_Dataset excerpts_
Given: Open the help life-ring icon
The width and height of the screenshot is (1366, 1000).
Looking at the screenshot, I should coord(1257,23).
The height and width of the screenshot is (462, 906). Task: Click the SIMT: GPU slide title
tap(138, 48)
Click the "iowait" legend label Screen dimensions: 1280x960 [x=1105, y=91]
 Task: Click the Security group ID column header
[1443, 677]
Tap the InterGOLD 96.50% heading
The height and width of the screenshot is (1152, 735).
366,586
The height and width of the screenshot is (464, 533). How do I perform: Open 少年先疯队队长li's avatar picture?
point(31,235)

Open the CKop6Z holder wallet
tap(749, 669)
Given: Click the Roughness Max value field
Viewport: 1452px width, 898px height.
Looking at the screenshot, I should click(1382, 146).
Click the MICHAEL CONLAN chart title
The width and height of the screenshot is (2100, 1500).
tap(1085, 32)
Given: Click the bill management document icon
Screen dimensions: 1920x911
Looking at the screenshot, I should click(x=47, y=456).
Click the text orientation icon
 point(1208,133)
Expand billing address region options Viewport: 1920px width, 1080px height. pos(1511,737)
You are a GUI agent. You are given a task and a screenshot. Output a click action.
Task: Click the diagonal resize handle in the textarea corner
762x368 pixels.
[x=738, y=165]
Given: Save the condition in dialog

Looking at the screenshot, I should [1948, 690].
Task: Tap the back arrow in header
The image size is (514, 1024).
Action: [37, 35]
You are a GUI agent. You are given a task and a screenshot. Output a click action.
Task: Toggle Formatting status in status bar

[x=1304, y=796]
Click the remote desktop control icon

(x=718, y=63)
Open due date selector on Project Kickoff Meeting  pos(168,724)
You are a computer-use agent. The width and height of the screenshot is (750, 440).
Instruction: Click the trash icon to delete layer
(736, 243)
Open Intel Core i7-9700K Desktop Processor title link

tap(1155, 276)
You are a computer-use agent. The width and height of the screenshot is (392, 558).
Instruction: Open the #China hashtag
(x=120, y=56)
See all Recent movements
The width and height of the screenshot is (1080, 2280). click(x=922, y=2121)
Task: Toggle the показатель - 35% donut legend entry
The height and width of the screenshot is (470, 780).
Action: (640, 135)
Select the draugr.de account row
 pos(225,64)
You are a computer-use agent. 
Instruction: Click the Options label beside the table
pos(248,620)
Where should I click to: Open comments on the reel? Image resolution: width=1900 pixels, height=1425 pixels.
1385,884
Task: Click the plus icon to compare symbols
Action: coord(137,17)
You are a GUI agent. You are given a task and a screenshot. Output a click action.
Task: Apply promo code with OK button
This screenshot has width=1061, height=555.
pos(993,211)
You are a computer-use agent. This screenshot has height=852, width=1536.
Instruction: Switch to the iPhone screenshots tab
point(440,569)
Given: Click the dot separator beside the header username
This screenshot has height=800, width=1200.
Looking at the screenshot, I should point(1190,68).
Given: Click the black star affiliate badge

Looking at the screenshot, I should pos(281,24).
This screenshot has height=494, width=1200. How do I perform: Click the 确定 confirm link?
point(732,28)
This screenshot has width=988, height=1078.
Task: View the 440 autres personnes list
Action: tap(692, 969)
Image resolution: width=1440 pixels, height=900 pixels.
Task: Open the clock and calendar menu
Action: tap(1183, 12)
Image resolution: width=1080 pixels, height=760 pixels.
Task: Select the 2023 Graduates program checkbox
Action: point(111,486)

_Exercise requirements_
Each of the entries must be set down exactly, none omitted.

_Response box_
Given: Open the help life-ring icon
The width and height of the screenshot is (1366, 1000).
Looking at the screenshot, I should coord(1257,23).
The height and width of the screenshot is (462, 906). Task: Click the SIMT: GPU slide title
tap(138, 48)
Click the "iowait" legend label Screen dimensions: 1280x960 [x=1105, y=91]
 Task: Click the Security group ID column header
[1443, 677]
Tap the InterGOLD 96.50% heading
The height and width of the screenshot is (1152, 735).
366,586
The height and width of the screenshot is (464, 533). How do I perform: Open 少年先疯队队长li's avatar picture?
point(31,235)

Open the CKop6Z holder wallet
tap(749, 669)
Given: Click the Roughness Max value field
Viewport: 1452px width, 898px height.
Looking at the screenshot, I should click(1382, 146).
Click the MICHAEL CONLAN chart title
The width and height of the screenshot is (2100, 1500).
tap(1085, 32)
Given: Click the bill management document icon
Screen dimensions: 1920x911
Looking at the screenshot, I should click(x=47, y=456).
Click the text orientation icon
 point(1208,133)
Expand billing address region options Viewport: 1920px width, 1080px height. pos(1511,737)
You are a GUI agent. You are given a task and a screenshot. Output a click action.
Task: Click the diagonal resize handle in the textarea corner
762x368 pixels.
[x=738, y=165]
Given: Save the condition in dialog

Looking at the screenshot, I should [1948, 690].
Task: Tap the back arrow in header
The image size is (514, 1024).
Action: [37, 35]
You are a GUI agent. You are given a task and a screenshot. Output a click action.
Task: Toggle Formatting status in status bar

[x=1304, y=796]
Click the remote desktop control icon

(x=718, y=63)
Open due date selector on Project Kickoff Meeting  pos(168,724)
You are a computer-use agent. The width and height of the screenshot is (750, 440).
Instruction: Click the trash icon to delete layer
(736, 243)
Open Intel Core i7-9700K Desktop Processor title link

tap(1155, 276)
You are a computer-use agent. The width and height of the screenshot is (392, 558).
Instruction: Open the #China hashtag
(x=120, y=56)
See all Recent movements
The width and height of the screenshot is (1080, 2280). click(x=922, y=2121)
Task: Toggle the показатель - 35% donut legend entry
The height and width of the screenshot is (470, 780).
Action: (640, 135)
Select the draugr.de account row
 pos(225,64)
You are a computer-use agent. 
Instruction: Click the Options label beside the table
pos(248,620)
Where should I click to: Open comments on the reel? Image resolution: width=1900 pixels, height=1425 pixels.
1385,884
Task: Click the plus icon to compare symbols
Action: coord(137,17)
You are a GUI agent. You are given a task and a screenshot. Output a click action.
Task: Apply promo code with OK button
This screenshot has width=1061, height=555.
pos(993,211)
You are a computer-use agent. This screenshot has height=852, width=1536.
Instruction: Switch to the iPhone screenshots tab
point(440,569)
Given: Click the dot separator beside the header username
This screenshot has height=800, width=1200.
Looking at the screenshot, I should point(1190,68).
Given: Click the black star affiliate badge

Looking at the screenshot, I should pos(281,24).
This screenshot has height=494, width=1200. How do I perform: Click the 确定 confirm link?
point(732,28)
This screenshot has width=988, height=1078.
Task: View the 440 autres personnes list
Action: tap(692, 969)
Image resolution: width=1440 pixels, height=900 pixels.
Task: Open the clock and calendar menu
Action: tap(1183, 12)
Image resolution: width=1080 pixels, height=760 pixels.
Task: Select the 2023 Graduates program checkbox
Action: point(111,486)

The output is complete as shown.